__TASK OBJECTIVE__: Omitting all images, output the entries that follow exactly as written.

__SUPPLIED DATA__:

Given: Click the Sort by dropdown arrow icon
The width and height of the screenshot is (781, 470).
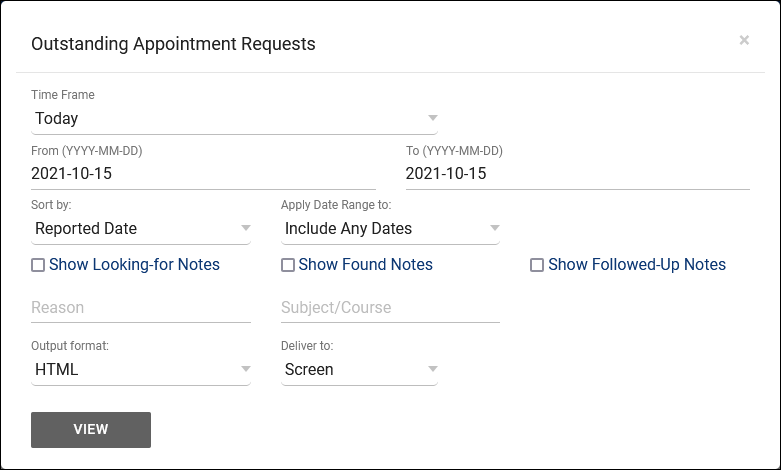Looking at the screenshot, I should click(x=245, y=228).
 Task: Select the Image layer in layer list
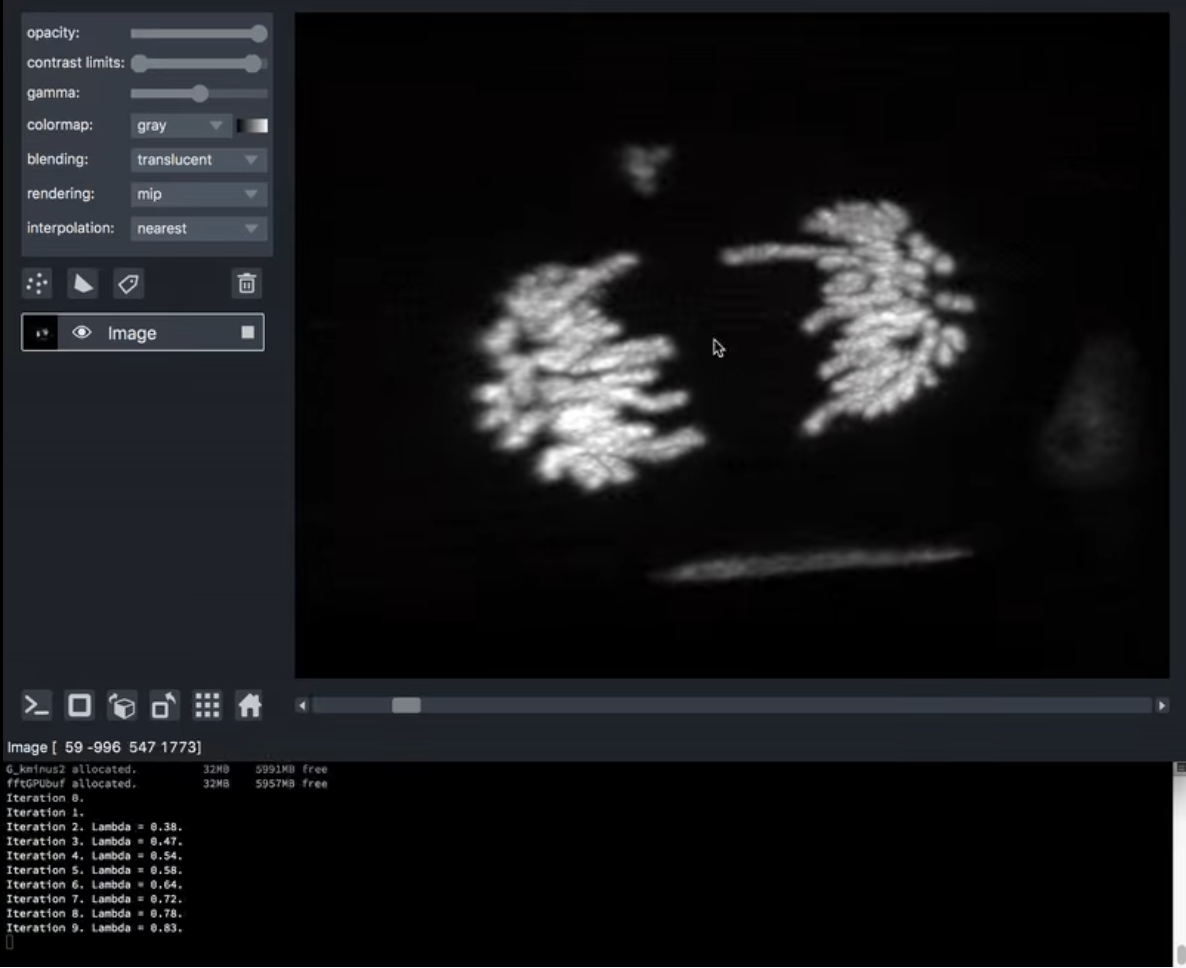point(160,333)
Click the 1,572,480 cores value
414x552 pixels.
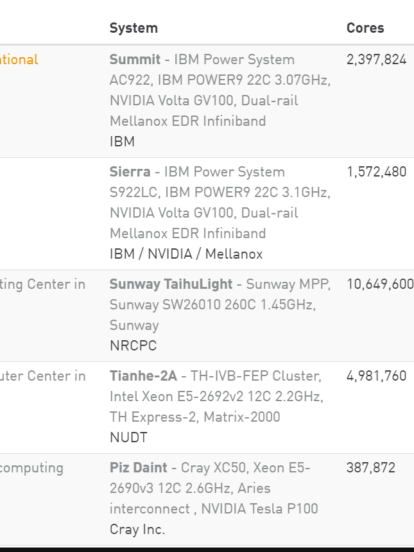pyautogui.click(x=376, y=172)
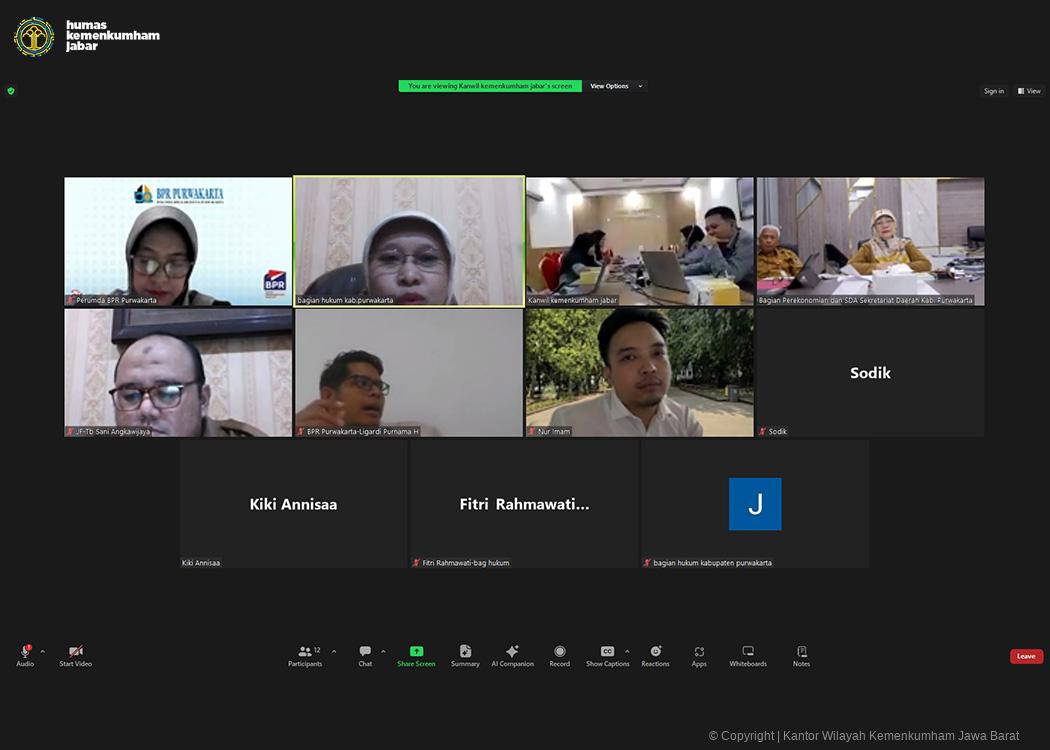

__RESULT BELOW__:
Given: Click the Sort by dropdown arrow icon
The width and height of the screenshot is (781, 470).
Looking at the screenshot, I should click(x=245, y=228).
 Task: Select the Image layer in layer list
point(160,333)
Click the 1,572,480 cores value
414x552 pixels.
pyautogui.click(x=376, y=172)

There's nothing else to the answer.